Jack Johnson opened his set by playing a number of crowd favorites from his first three albums. He then asked if anyone had any requests. At this part of the show, the mass yelling out of song titles was more minimal, so specific requests were actually audible (which was not the case as the concert progressed). Rather unsurprisingly, the loud drunk white men behind me were able to yell in unison loud enough to get their request of “Staple it Together” played. That moment made me smile and I do love that song. I also love the genuine openness Jack has to accepting fan requests and the flexibility he shows in wavering from a prescribed set list. Much of his set on his last tour was built this way, and its a wonderful experience as a fan. His incorporation of fan requests makes the concert feel more collaborative, a two-way experience between artist and fans, both sides simultaneously appreciating each other. At various points during the show small beach balls made their way to the stage. When Jack Johnson and his band had a competition to see who could kick the furthest, Jack Johnson lost his flip-flop in his soccer kick attempt. I love that he wore flip flops to perform.
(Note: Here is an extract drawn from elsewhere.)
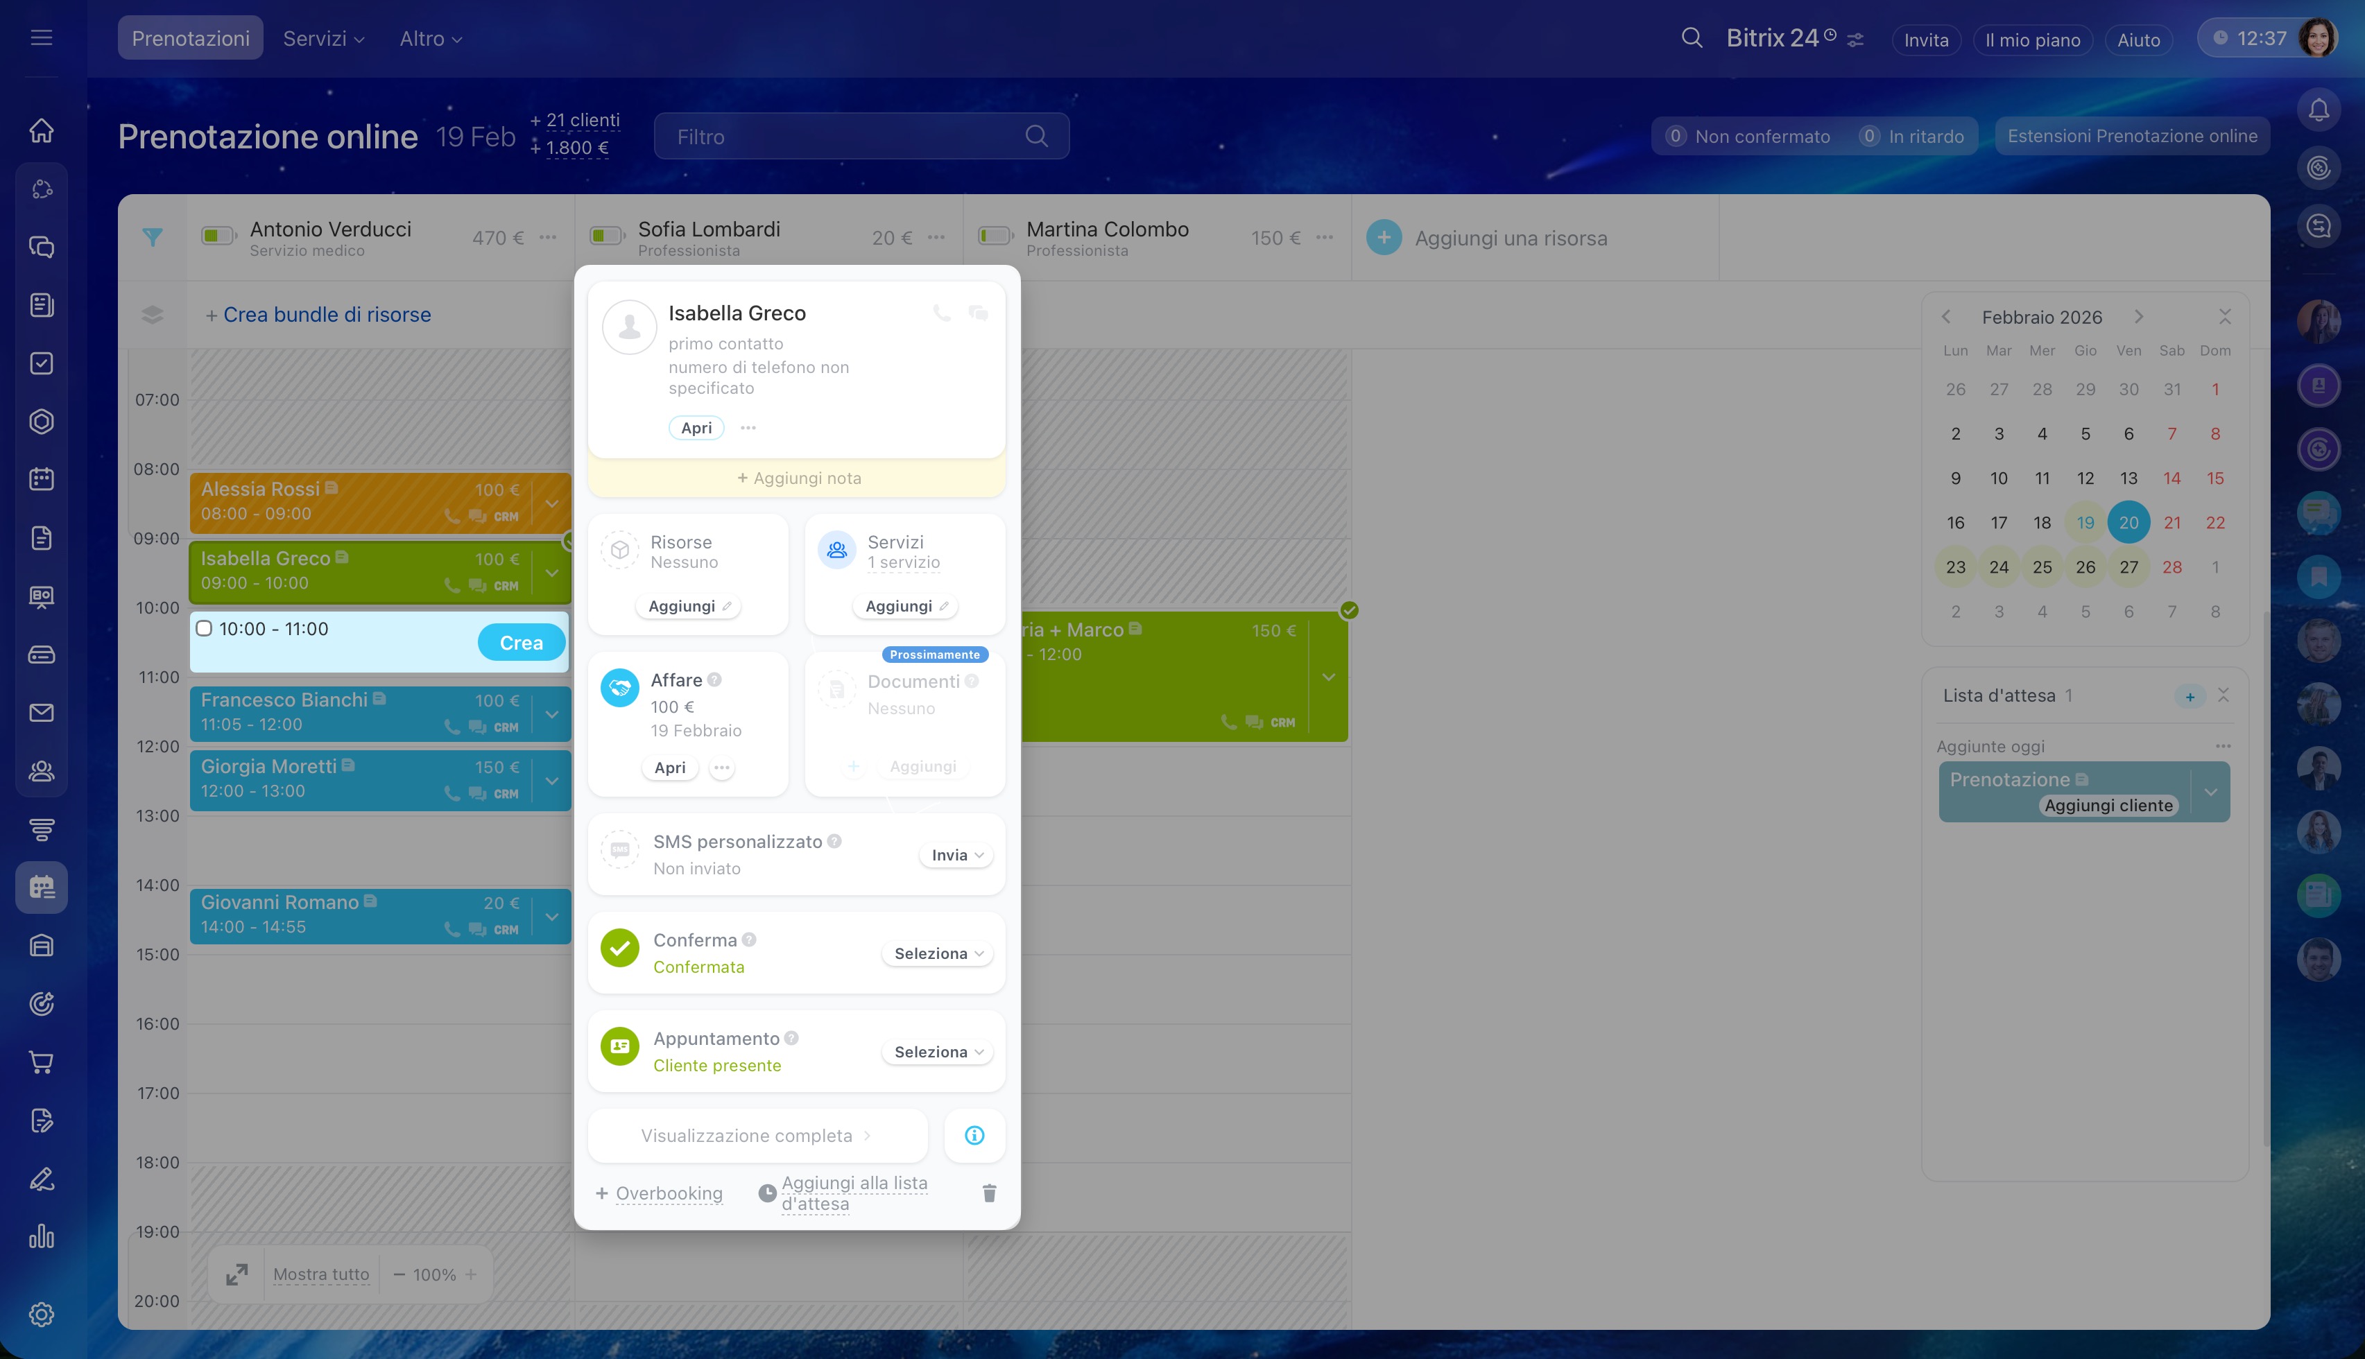Expand the Giorgia Moretti booking chevron
The height and width of the screenshot is (1359, 2365).
pos(552,780)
In that moment I couldn’t help but liken him to a younger Jimmy Buffet – they both produce music that sounds like it was crafted near or on the ocean and are artists that seem very grounded, and carry themselves with warm, down-to-earth demeanor.
The concert eventually came to a close, much quicker than I would have liked (as with all of my favourite artists and shows) despite the fact that Jack Johnson and his band played for nearly 2 hours.
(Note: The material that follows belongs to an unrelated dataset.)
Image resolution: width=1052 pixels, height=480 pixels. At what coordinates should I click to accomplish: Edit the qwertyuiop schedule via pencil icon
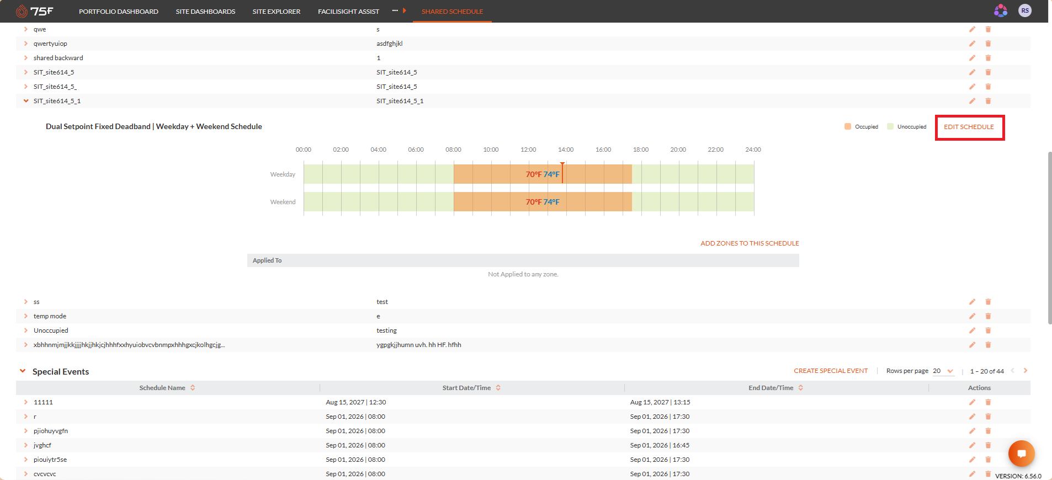[x=972, y=44]
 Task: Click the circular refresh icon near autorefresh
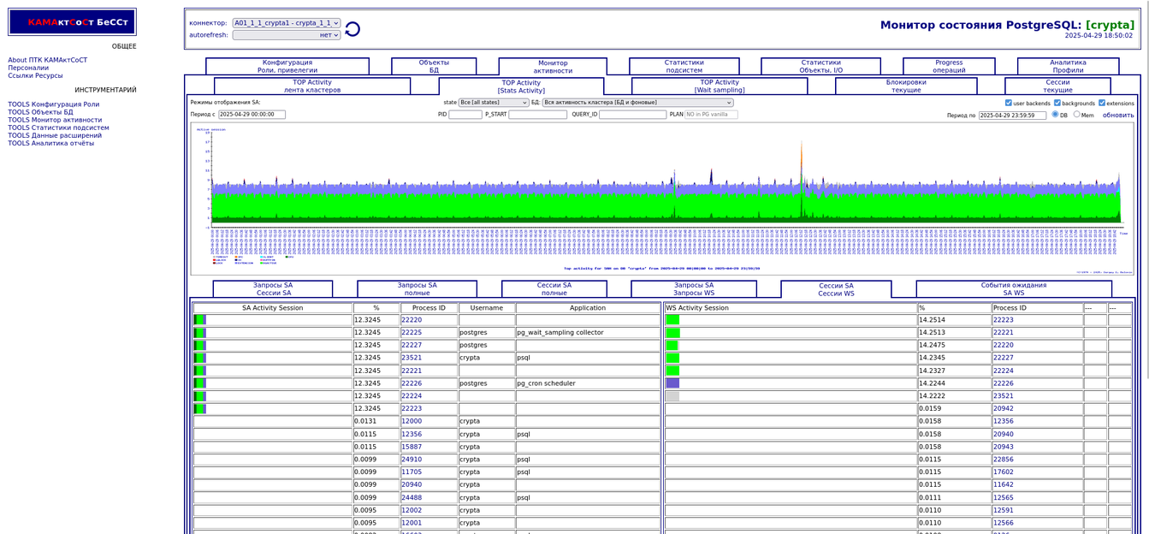point(352,29)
Then, there was the encore.
My roommate and I played my favourite game: Guess how many encore songs. He went with 1 to 2 (which I still feel is cheating to choose 2 numbers) and I chose 3. Jack Johnson played 4 and we were both happily wrong on this guessing game. The most exciting part of the encore for me was his first song choice – Jimmy Buffet’s Mother Ocean. I was likely the only person under 50 in the crowd that knew the song, and definitely the only one I could see that was singing every single word to the song along with him. My friend gave me an amused glance as I lost myself in the song and sang along – I don’t think he had ever heard the song before. Let’s hope that encore song encourages another generation of Parrot Heads (and if you don’t know what a parrot head is, I suggest you google it!). Jack Johnson rounded out the encore with a few more songs, and had the band join him on the closer – Better Together. It was an absolutely perfect night to simply get lost in the music and usher in the playfulness and warmth of summer.